Sunday, April 20, 2014
By Craig Crosby firstname.lastname@example.org
From left: Evan LaChance of Vassalboro, Rachael Richie Keyes (the tree) of Palermo, Charlotte MacDonald of West Gardiner, and Ben Garthoff of Jefferson perform in Shakespeare’s “As You Like It” during a recent show at Cumston Hall in Monmouth. The show, presented by the Southern Maine Association of Shakesparean Homeschoolers, will also be performed tonight and Friday at 6:30 p.m., and Saturday at 2 p.m.
If you go
Southern Maine Association of Shakespearean Homeschoolers present “As You Like It”
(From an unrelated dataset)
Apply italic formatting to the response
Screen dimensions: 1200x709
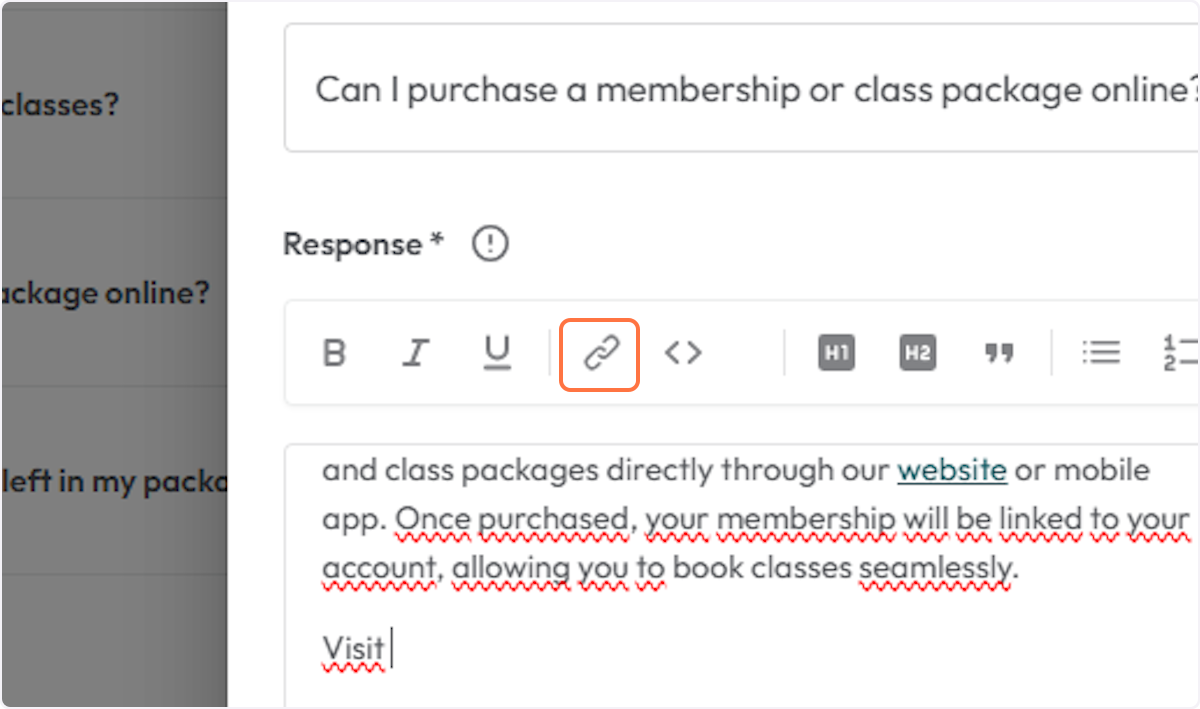click(415, 353)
• Cumston Hall, 796 Main St., Monmouth
• 6:30 p.m. today and Friday and 2 p.m. Saturday
• Tickets: $10 for students and senior citizens, $12 for adults, $30 per family; children 5 and under admitted free
• Reservations: 370-0441 or email email@example.com
Samuel Richards fell for William Shakespeare after an English teacher at Fryeburg Academy encouraged Richards, a budding poet, to study the playwright's use of words.
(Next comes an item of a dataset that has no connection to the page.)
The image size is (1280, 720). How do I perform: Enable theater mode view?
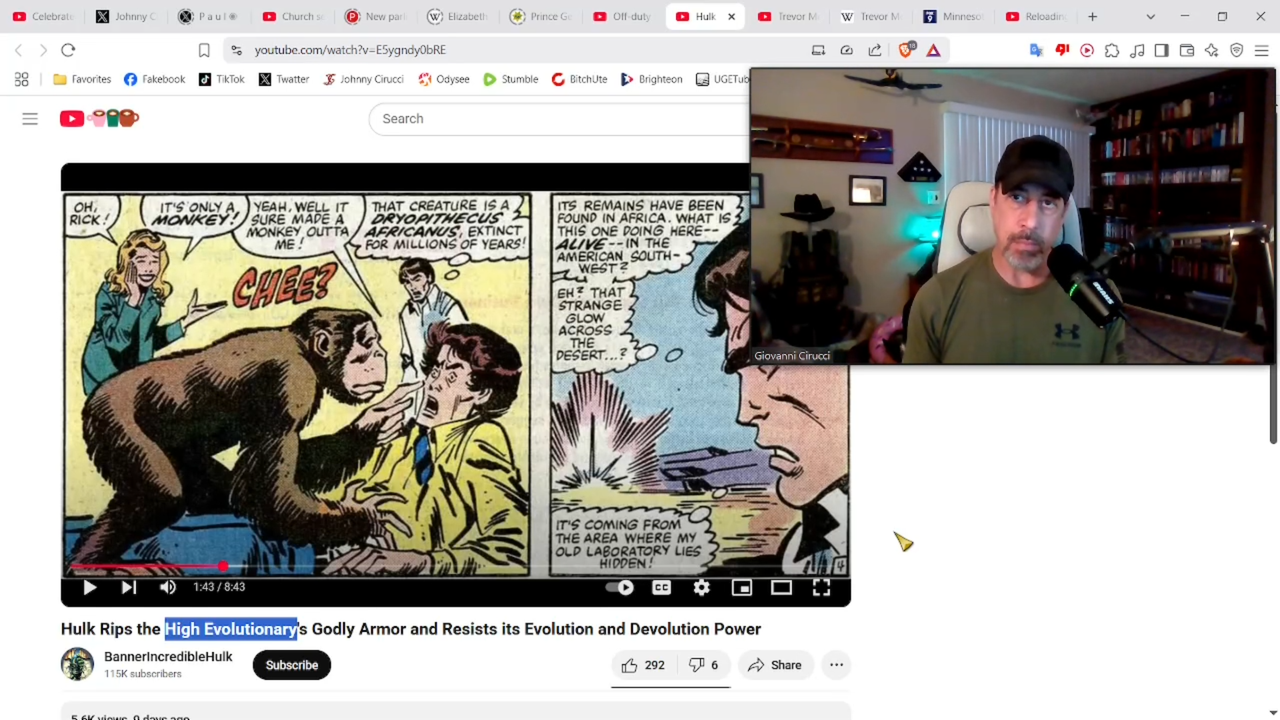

"She said, 'Listen to the music of the language,'" Richards recalled. "I stuck on that for a while. I caught from Shakespeare a love of language. I also caught his innovative edge, which is to say I make up words that don't exist and expect everyone to understand them."
Richards, pastor of the of the East Winthrop Baptist Church, has spent the past 20 years sharing his love of language and the Elizabethan-era writer who is widely considered to be among the best ever at using it, with hundreds of children in the Southern Maine Association of Shakespearean Home-schoolers, known as SMASH.
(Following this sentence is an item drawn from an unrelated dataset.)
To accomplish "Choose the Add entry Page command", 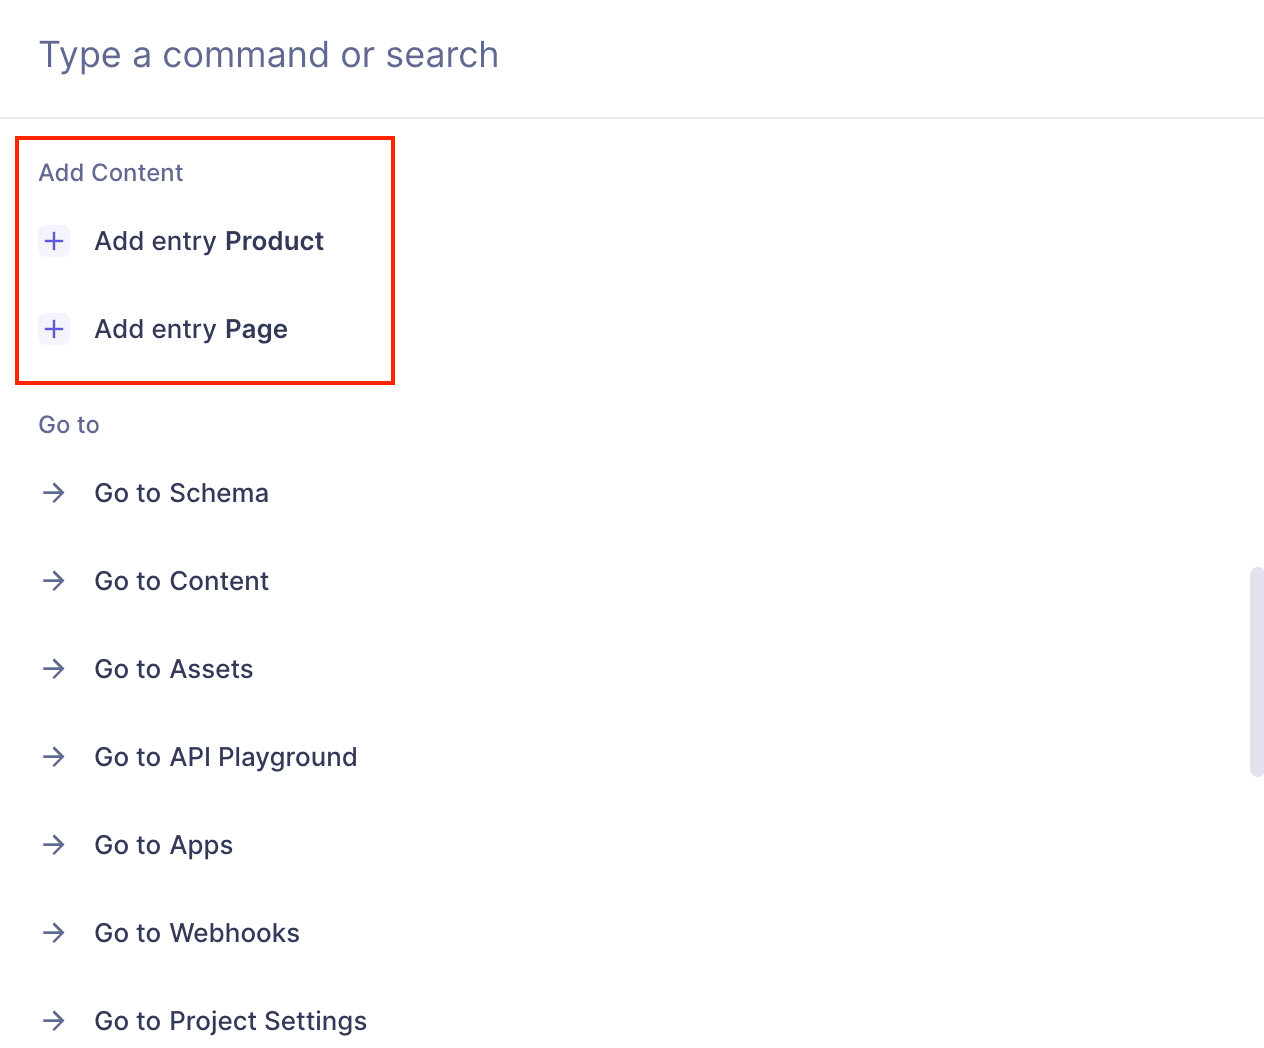I will (x=191, y=329).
"I teach Shakespeare through performance, so you learn it not just off the page but by acting it out," Richards said.
The most recent production by SMASH, "As You Like It," was performed last weekend and continues with shows today, Friday and Saturday at Cumston Hall in Monmouth. Almost all the actors and crew members range in age from 9 to 18.
"This show is one of the funniest shows we've done," said Amanda Chick, of Leeds, who helps produce and direct the play. "We have some amazing young actors. They've really taken this show and made it spectacular."
Chick got involved with SMASH a dozen years ago when she was a 15-year-old home-schooled student. She has worked on seven shows, either on stage or behind the scenes.
"I loved theater, but I wanted to do something different," she said. "I didn't want to do theater from a no-Christian perspective."
Richards said that Christian perspective is at the heart of all of Shakespeare's plays, because Shakespeare was guided by deep moral convictions of right and wrong.
"A lot of people are astounded to hear how amenable Shakespeare is to the Christian world view," Richards said. "He was a Christian playwright. He was able to do it without beating people over the head."
Chick said the themes Shakespeare develops, his characters' struggle with right and wrong, relationships and personal triumphs and failures, are easily identifiable in contemporary society.
"Redemption is the key theme of every one of his plays," Chick said. "The Gospel is the story of redemption."
Richards, who honed his study of Shakespeare at Bates College and then Mansfield College at the University of Oxford, founded SMASH in the early 1990s as a means of contributing to the home-schooling community. Students have come from as far as Bath and Gray to take part in SMASH.
The audience has grown from a few hundred to nearly 1,000. Three shows last week at Cumston Hall in Monmouth drew about 300 people, said Jodie LaChance, of Vassalboro, who is on the SMASH board of directors.
"It's coming along very well," LaChance said. "I laughed a lot. The kids have done a very good job with it."
LaChance has two children who have performed with SMASH. Her son, 15-year-old Evan LaChance, plays the part of Jaques in "As You Like It." Jodie LaChance said she got involved with SMASH several years ago as way to feed her children's' love of theater.
"What I loved about the experience is that they can participate in all aspects, from acting to advertising to set design and music to stage crew," LaChance said.
Richards is able to stretch the young actors beyond their own expectations while ensuring they succeed, LaChance said.
"He pulls them out of their comfort zones," she said. "They always rise to the occasion."
Richards typically chooses a play in the fall. The process begins with several lectures on the play, highlighting its themes, before moving into actual auditions. At first there are a couple of rehearsals per week, LaChance said, but the frequency and intensity picks up as the production draws closer.
The week the plays are presented, known as crunch week, rehearsals last up to seven hours. The students put in about 40 hours, including the productions, during crunch week, LaChance said.
She said parents help as much as they are able. Previously, parents have made costumes or worked on set designs.
"Everyone contributes," LaChance said. "That's what makes it unique."
Evan LaChance, who has been involved with SMASH since 2007, said he enjoys the other actors and crew and performing before an audience.
"I saw a production and I thought it would be cool to try it out," he said. "I loved it and have been doing it ever since."
He has enjoyed getting to develop the role of Jaques.
"He runs around the forest, judging what everyone else is doing without actually participating himself," Evan LaChance said. "You get to play with it a lot."